About This Book

You can’t get OS X El Capitan on a disc or flash drive; it’s a download-only operating system. In other words, you don’t get a single page of printed instructions.

To find your way around, you’re expected to use Apple’s online help system. And as you’ll quickly discover, these help pages are tersely written, offer very little technical depth, lack useful examples, and provide no tutorials whatsoever. You can’t mark your place, underline, or read them in the bathroom.

The purpose of this book, then, is to serve as the manual that should have accompanied OS X—version 10.11 in particular.

OS X El Capitan: The Missing Manual is designed to accommodate readers at every technical level. The primary discussions are written for advanced-beginner or intermediate Mac fans. But if you’re a Mac first-timer, miniature sidebar articles called Up to Speed provide the introductory information you need to understand the topic at hand. If you’re a Mac veteran, on the other hand, keep your eye out for similar shaded boxes called Power Users’ Clinic. They offer more technical tips, tricks, and shortcuts.

When you write a book like this, you do a lot of soul-searching about how much stuff to cover. Of course, a thinner book, or at least a thinner-looking one, is always preferable; plenty of readers are intimidated by a book that dwarfs the Tokyo White Pages.

On the other hand, Apple keeps adding features and rarely takes them away. So this book isn’t getting any thinner.

Even so, some chapters come with free downloadable appendixes—PDF documents, available on this book’s “Missing CD” page at www.missingmanuals.com—that go into further detail on some of the tweakiest features. (You’ll see references to them sprinkled throughout the book.)

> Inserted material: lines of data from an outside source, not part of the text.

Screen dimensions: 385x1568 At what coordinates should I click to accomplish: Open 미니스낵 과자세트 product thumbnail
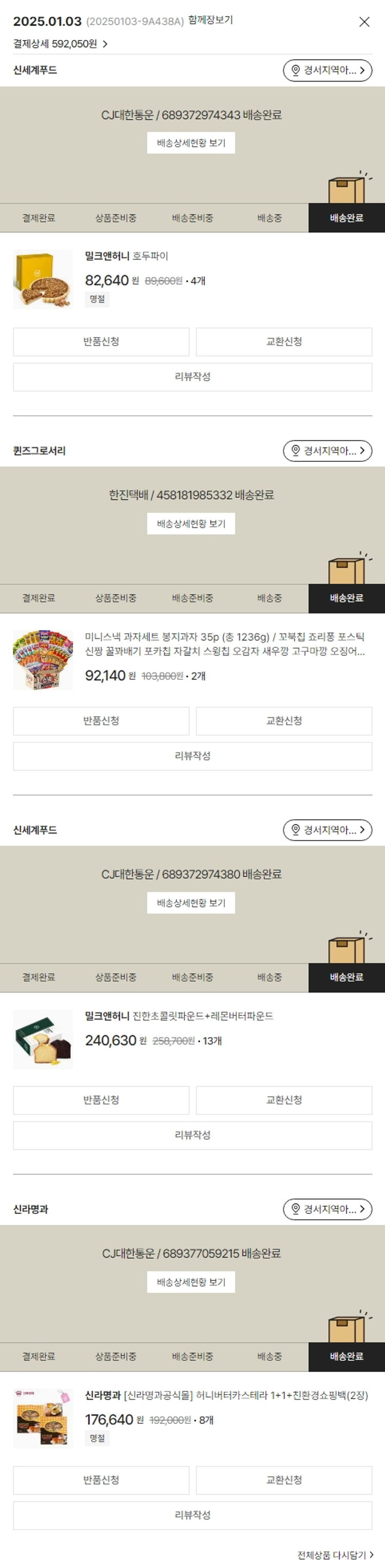coord(43,660)
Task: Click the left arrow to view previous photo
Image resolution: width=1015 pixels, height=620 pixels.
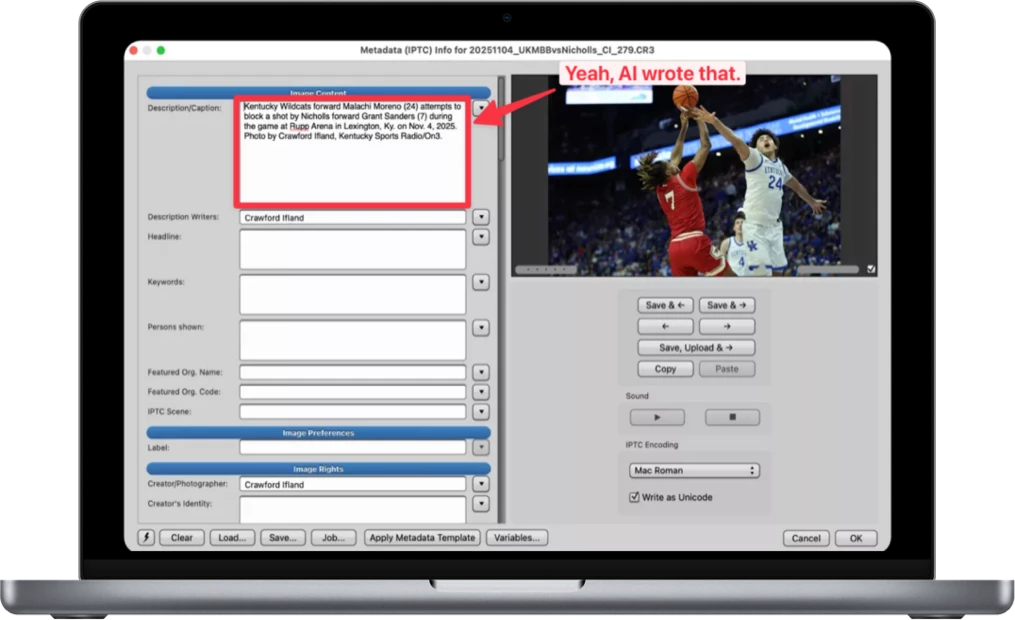Action: (664, 325)
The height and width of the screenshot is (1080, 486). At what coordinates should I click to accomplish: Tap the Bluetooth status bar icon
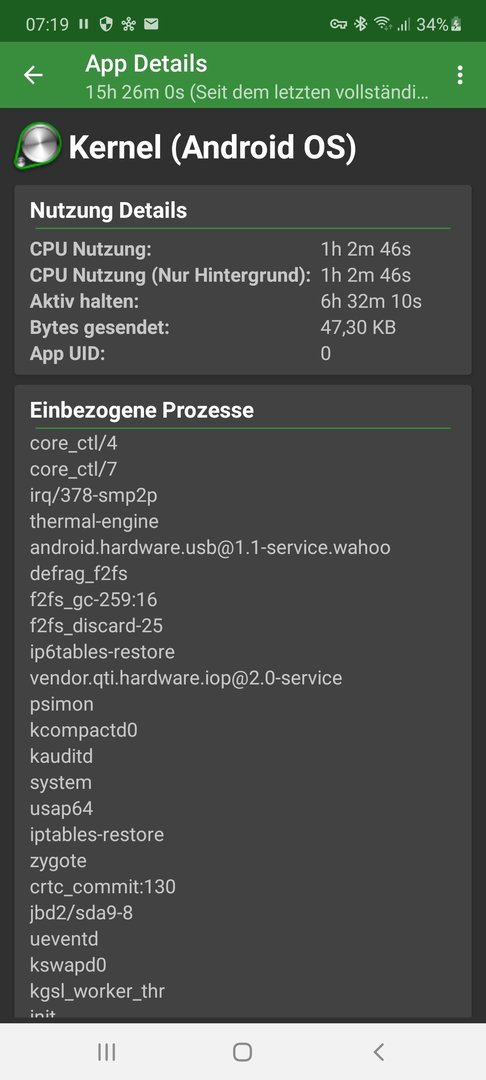[x=360, y=25]
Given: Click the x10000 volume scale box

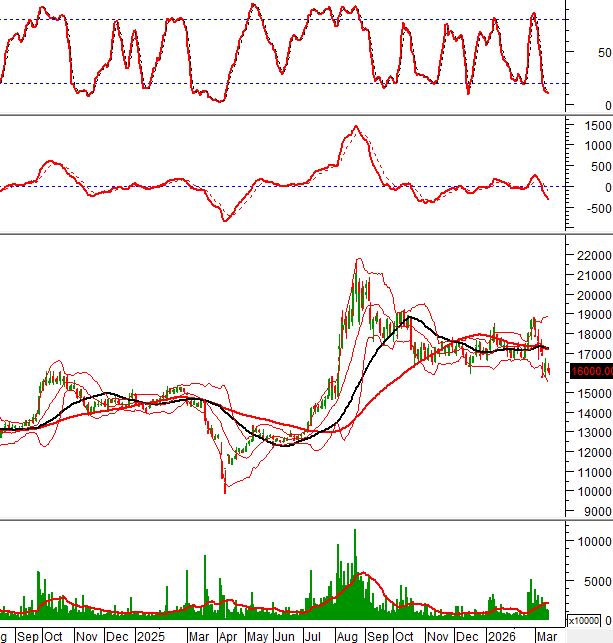Looking at the screenshot, I should point(582,621).
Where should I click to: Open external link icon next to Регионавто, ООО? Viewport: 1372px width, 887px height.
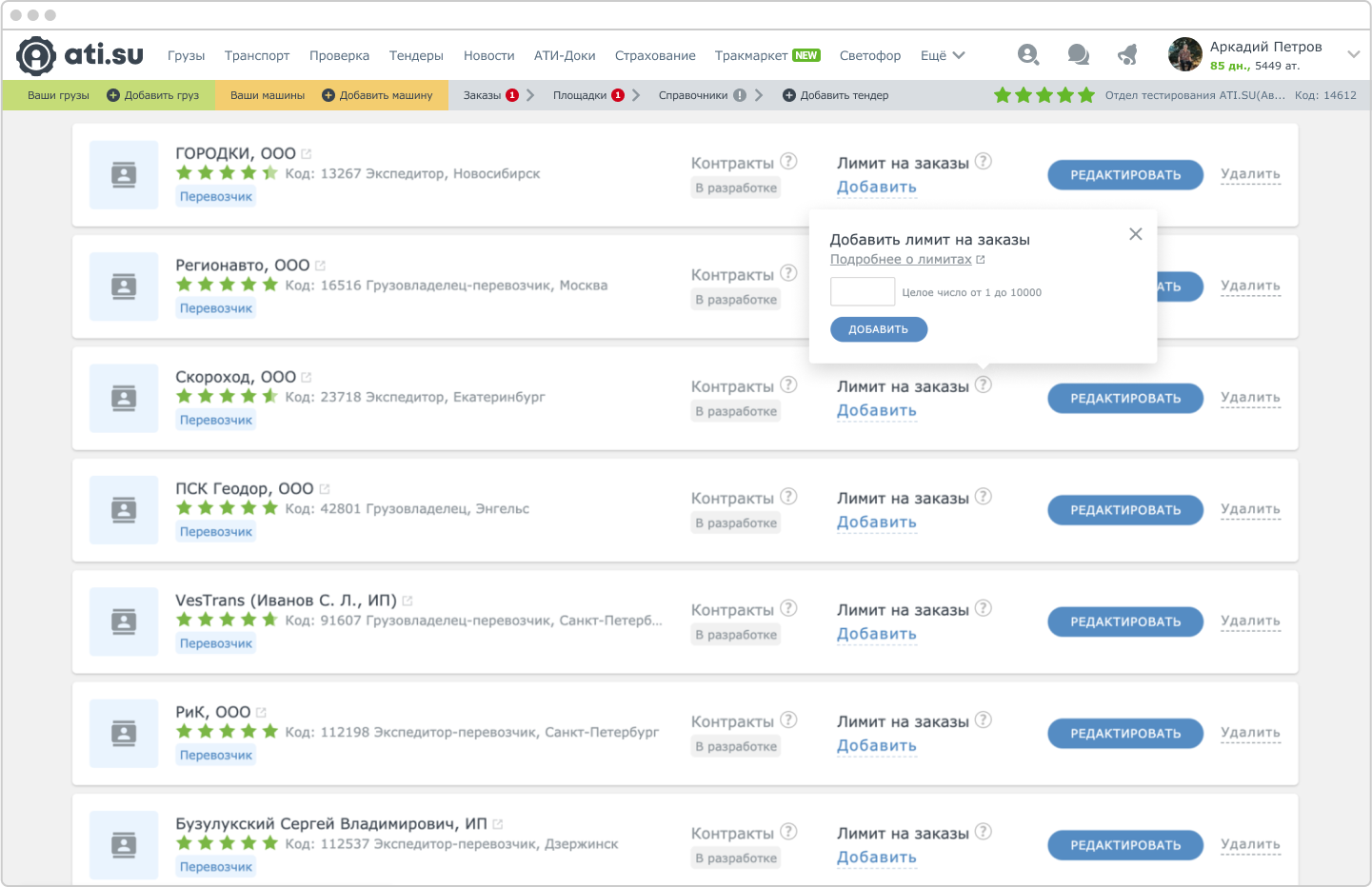pyautogui.click(x=320, y=266)
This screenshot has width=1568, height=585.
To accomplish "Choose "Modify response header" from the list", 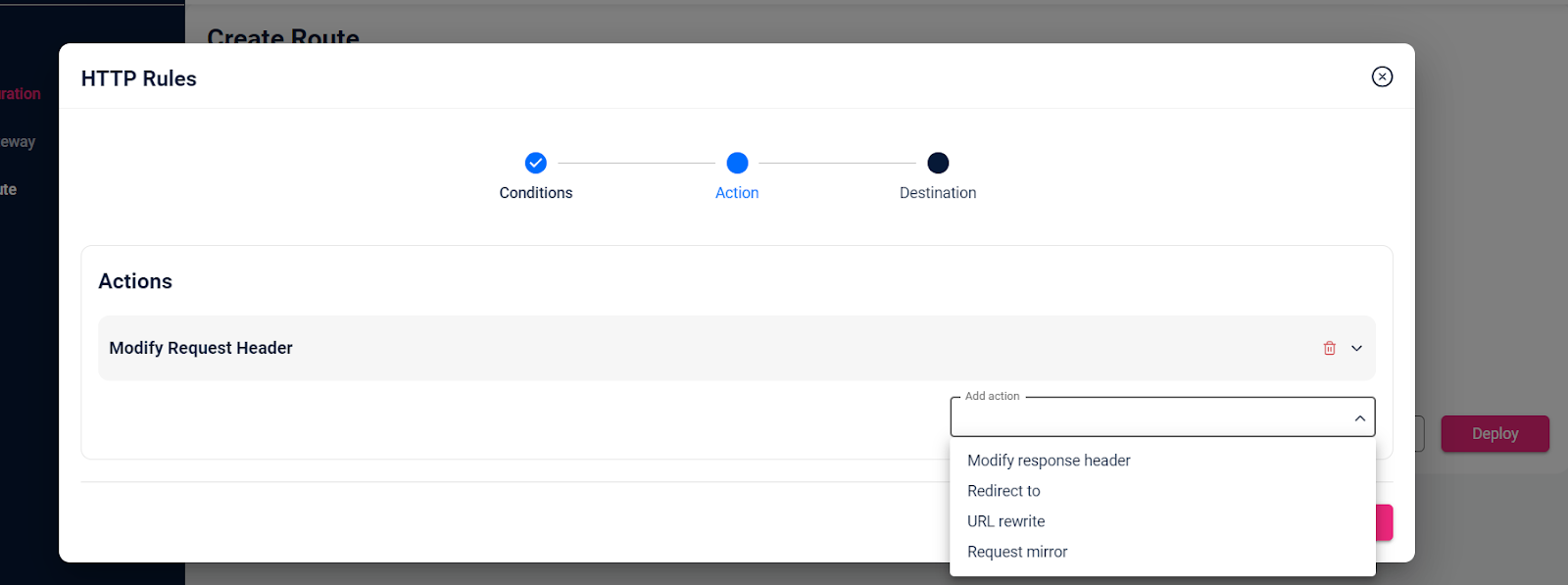I will point(1048,460).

Maybe this idea will save a few trees—and a few back muscles when you try to pick this book up.

About the Outline

OS X El Capitan: The Missing Manual is divided into six parts, each containing several chapters:

  • Part One covers everything you see on the screen when you turn on an OS X computer: folders, windows, icons, the Dock, the Sidebar, Spotlight, Dashboard, Spaces, Mission Control, Launchpad, Time Machine, menus, scroll bars, the Trash, aliases, the menu, and so on.

  • Part Two is dedicated to the proposition that an operating system is little more than a launchpad for programs—the actual applications you use: email programs, web browsers, word processors, graphics suites, and so on. These chapters describe how to work with applications in OS X—how to open them, switch among them, swap data between them, and use them to create and open files.

  • Part Three is an item-by-item discussion of the software nuggets that make up this operating system—the 30-ish panels of System Preferences and the 50-some programs in your Applications and Utilities folders.

  • Part Four treads in more advanced territory, like networking and file sharing. These chapters also cover the visual talents of OS X (fonts, printing, graphics) and its multimedia gifts (sound, speech, movies).

  • Part Five covers all the Internet features of OS X, including the Mail email program and the Safari web browser; Messages for instant messaging and audio or video chats; Internet sharing; Apple’s free, online iCloud services; and connecting to and controlling your Mac from across the wires—FTP, SSH, VPN, and so on.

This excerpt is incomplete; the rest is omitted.